Vorletzte Woche wurden die designierten Kommissar*innen vom Europäischen Parlament befragt. Anfang letzter Woche war es dann Showtime für die designierten Vize-Präsident*innen der EU-Kommission. Verlief die erste Woche mit den „normalen“ Kommissar*innen eher vorhersehbar und meist auf fachlicher Ebene, krachte es letzte Woche dann politisch. Auslöser war die Kritik progressiver Kräfte an der weiten Kompetenz, die Kommissionspräsidentin Ursula von der Leyen dem italienischen Rechtsaußen-Mann Raffaele Fitto zugewiesen hat. Sozialdemokraten (S+D) und Liberale (RENEW) wollten Fitto zwar nicht gänzlich blockieren, ihn aber von einem Vizepräsidenten „downgraden“ zu einem normalen Kommissar. Dies wiederum wollte Manfred Weber’s Europäische Volkspartei (EVP) nicht akzeptieren, und blockierte daraufhin die sozialdemokratische Kandidatin Teresa Ribera aus Spanien, unabhängig von ihrer Performance in den Anhörungen. Gestern Abend gab es nun einen politischen Deal zwischen dem Fraktionschefs der EVP sowie S+D und RENEW. Dieser macht den Start für die zweite Amtszeit von Ursula von der Leyen und ihrem Kollegium frei.

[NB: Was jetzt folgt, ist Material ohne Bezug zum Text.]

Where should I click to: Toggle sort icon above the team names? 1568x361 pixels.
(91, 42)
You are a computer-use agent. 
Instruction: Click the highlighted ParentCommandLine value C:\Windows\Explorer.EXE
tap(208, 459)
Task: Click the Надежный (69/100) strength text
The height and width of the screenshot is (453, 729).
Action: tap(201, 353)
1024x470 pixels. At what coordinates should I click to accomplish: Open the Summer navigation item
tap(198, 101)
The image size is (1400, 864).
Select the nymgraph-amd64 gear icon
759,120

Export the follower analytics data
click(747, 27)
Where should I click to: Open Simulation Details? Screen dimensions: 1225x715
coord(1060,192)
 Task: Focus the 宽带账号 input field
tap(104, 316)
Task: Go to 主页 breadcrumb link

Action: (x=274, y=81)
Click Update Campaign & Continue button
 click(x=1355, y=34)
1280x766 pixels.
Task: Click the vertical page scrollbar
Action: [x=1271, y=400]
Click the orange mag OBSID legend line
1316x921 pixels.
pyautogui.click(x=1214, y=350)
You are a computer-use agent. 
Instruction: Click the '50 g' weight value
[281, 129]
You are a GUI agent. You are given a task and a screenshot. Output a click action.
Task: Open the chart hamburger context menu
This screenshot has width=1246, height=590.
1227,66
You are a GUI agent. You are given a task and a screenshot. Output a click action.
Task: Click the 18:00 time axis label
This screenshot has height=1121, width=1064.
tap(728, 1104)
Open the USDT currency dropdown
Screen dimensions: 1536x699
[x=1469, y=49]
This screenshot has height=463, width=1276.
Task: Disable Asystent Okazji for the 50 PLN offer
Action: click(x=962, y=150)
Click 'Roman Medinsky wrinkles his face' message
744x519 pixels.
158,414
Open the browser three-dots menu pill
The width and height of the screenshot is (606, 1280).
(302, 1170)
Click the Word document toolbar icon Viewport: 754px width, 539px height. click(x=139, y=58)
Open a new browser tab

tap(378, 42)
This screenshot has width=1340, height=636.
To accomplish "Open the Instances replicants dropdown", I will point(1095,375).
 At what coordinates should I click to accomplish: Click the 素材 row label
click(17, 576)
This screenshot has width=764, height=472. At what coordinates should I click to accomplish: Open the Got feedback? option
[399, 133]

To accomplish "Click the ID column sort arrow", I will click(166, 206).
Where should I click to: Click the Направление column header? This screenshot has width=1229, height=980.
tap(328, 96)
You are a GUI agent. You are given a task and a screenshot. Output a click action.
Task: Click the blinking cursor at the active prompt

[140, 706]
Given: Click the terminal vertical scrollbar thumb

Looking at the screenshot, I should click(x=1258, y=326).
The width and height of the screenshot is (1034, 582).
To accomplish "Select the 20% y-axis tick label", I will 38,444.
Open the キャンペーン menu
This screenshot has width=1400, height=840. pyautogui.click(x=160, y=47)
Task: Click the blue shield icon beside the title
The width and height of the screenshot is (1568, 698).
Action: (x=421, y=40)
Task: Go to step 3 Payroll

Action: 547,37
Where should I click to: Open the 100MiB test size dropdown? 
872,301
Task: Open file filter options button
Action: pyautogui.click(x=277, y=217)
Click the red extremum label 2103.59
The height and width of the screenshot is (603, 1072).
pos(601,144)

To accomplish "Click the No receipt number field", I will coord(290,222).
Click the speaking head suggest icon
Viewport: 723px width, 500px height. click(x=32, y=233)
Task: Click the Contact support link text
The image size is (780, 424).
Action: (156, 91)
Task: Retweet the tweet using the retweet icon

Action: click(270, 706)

Geschacher zwischen Weber und progressiveren Kräften im Europäischen Parlament

Das politische Geschacher zeigt zum einen die schwierige politische Gemengelage. Manfred Weber hatte schon vor der Wahl versucht, die EVP weiter nach Rechtsaußen zu rücken, und Koalitionen zum Beispiel mit der Fraktion der Europäischen Konservativen und Reformer (EKR) einzugehen. Die EVP-Kandidatin für die Kommissionsspitze, Ursula von der Leyen, war aber nicht von der EKR gewählt worden, sondern von einer Mitte-Koalition aus EVP, S+D, RENEW und den Grünen. Zu Recht setzen S+D, RENEW und Grüne nun darauf, mit dieser „von der Leyen – Koalition“ auch inhaltlich Politik zu machen. Die Blockade von Ribera durch die EVP war ein Affront, zumal sich Ribera meinem Eindruck nach gut geschlagen hat. Und dies, obwohl die EVP die Anhörung von Ribera „missbrauchte“, um die spanischen Konservativen in ihrem Wahlkampf zu unterstützen. Offensichtlich an den Haaren herbeigezogen wirkten all die Fragen, die Ribera für die Flut in Valencia verantwortlich machen wollten. Schließlich sind das zunächst Fragen der rein nationalstaatlichen Politik. Zudem regiert in Valencia ein konservativer Bürgermeister, und Ribera ist die Erste, die über das „Nature Restoration Law“ und einer Klima-Anpassung Extremwetterereignissen wie den Fluten in Valencia oder Malaga entgegenwirken möchte.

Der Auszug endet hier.